While the new Closing Disclosure rules set out by the Consumer Financial Protection Bureau (“CFPB”) have been delayed until October 1st, the question of whether the new closing procedures will delay their closing is still an issue for many new home buyers. The answer to the this question will heavily depend on whether the new 3 day review period is triggered by changes in the home buyer’s loan package.

Under the new real estate Closing Disclosures for residential properties, a Federally mandated 3 day review is necessary for “material changes” in the loan underlying that purchase. The CFPB claims that Only THREE changes require a new 3-day review:

  1. The APR (annual percentage rate) increases by more than 1/8 of a percent for fixed-rate loans or 1/4 of a percent for adjustable loans;
  2. A prepayment penalty is added, making it expensive to refinance or sell; or
  3. The basic loan product changes, such as a switch from fixed rate to adjustable interest rate or to a loan with interest-only payments.

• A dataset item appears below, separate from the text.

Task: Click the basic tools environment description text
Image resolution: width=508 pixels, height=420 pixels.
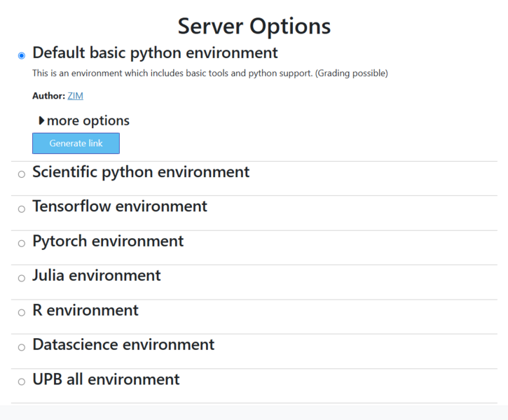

The logic behind requiring a mandatory review for such material changes seems obvious. These changes will have an effect on the monthly payments and other important considerations when taking on the burden of a home loan as the borrower. The Borrower, or home buyer, will therefore need counsel from their attorney as to the consequences of these material changes in their loan structure.

Other changes, while effecting the Closing Disclosure, will have to be shown on the Closing Disclosure Form, but are not considered of a sufficiently material nature by the CFPB to necessitate a 3 day review. These include, but are not limited to:

  • Unexpected discoveries on a walk-through such as a broken refrigerator or a missing stove, even if they require seller credits to the buyer.
  • Most changes to payments made at closing, including the amount of the real estate commission, taxes and utilities proration, and the amount paid into escrow.
  • Typos found at the closing table.

Home buyers serviced by competent loan officer and mortgage underwriters, and represented by experienced real estate attorneys, can rest assured that their closing will run as smooth as possible under the current Federal guidelines.